Split String only on last seperator

Hi,
I have items with different amount of Seperators “_” in the Itemname.
Example:

Fenster_Badezimmer_Nord_Links_Zustand
Fenster_Badezimmer_Nord_Links_LetztesUpdate

Fenster_Badezimmer_Nord_Rechts_Zustand
Fenster_Badezimmer_Nord_Rechts_LetztesUpdate

Fenster_Duschbad_Nord_Zustand
Fenster_Duschbad_Nord_LetztesUpdate

Now I have a widget with an oh-repeater component and would like have the string before the parameter Zustand to then get the fitting Element for LetztesUpdate.
But because the items have a different amount of seperators (“_”), which I need in this case, I can’t use my normal method to build the string via:

items[loop.item.name.split("_")[0]+"_"+items[loop.item.name.split("_")[1]+ "_LetztesUpdate"].state

Is there any possibility to split the loop.item.name only on the last “_”?

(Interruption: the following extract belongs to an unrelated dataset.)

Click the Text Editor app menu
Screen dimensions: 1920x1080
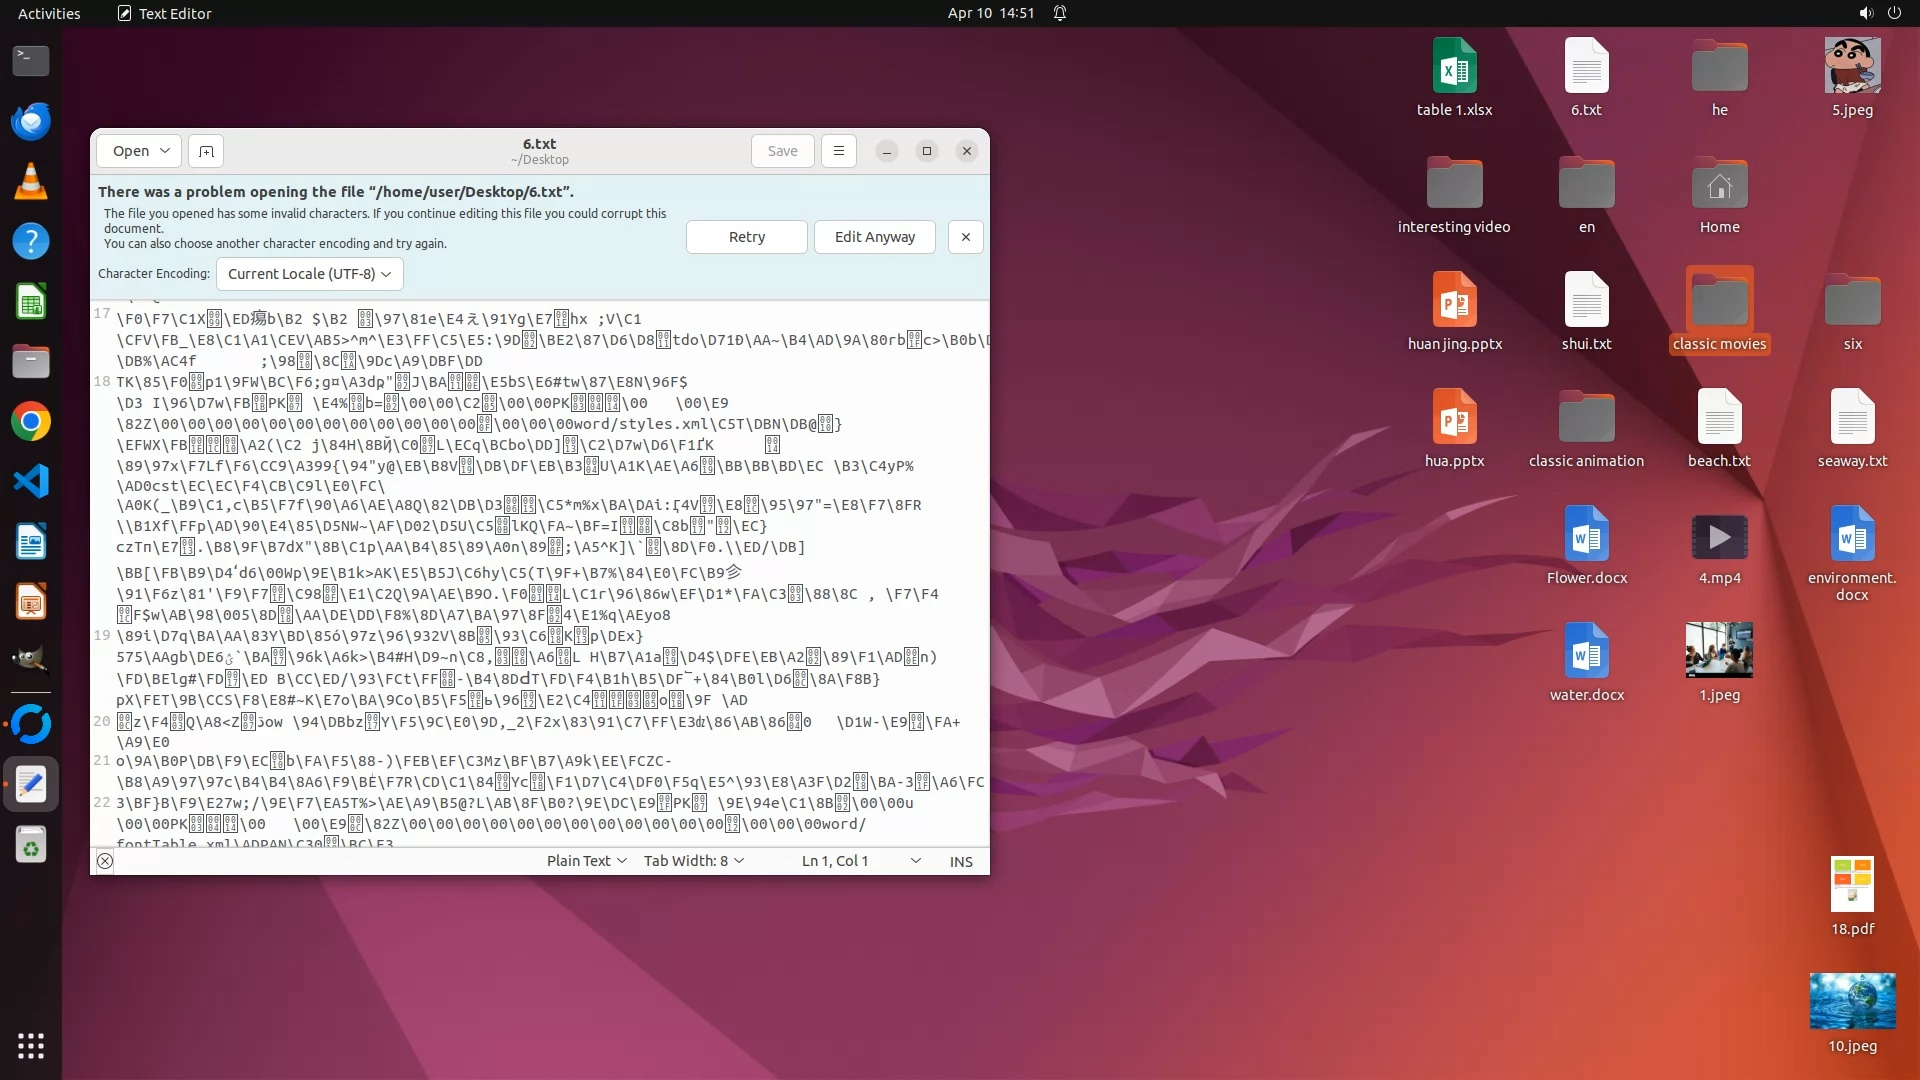coord(165,13)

There are lots of ways but I usually carefully name my Items to avoid this situation.

val i = item.name.lastIndexOf(c); 
val beforePart = item.name.substring(0, i)

There are a couple of ways to achieve this:

If you know that the starting item will always end in _Zustand then you can just use the string method slice to remove the last 8 characters of the string:

loop.item.name.slice(0,-8)

If you have variable length suffixes on the item name then you can use split and then slice the last element off of the array and re-merge the elements with join:

loop.item.name.split("_").slice(0,-1).join("_")

You can also use lastIndexOf as in @rlkoshak’s answer, but there is no assignment in widget expressions so you’d have to combine that into one expression:

loop.item.name.substring(0, loop.item.name.lastIndexOf('_'))

I missed this was about widgets and not rules.

Thanks a lot for this great answer and clear examples!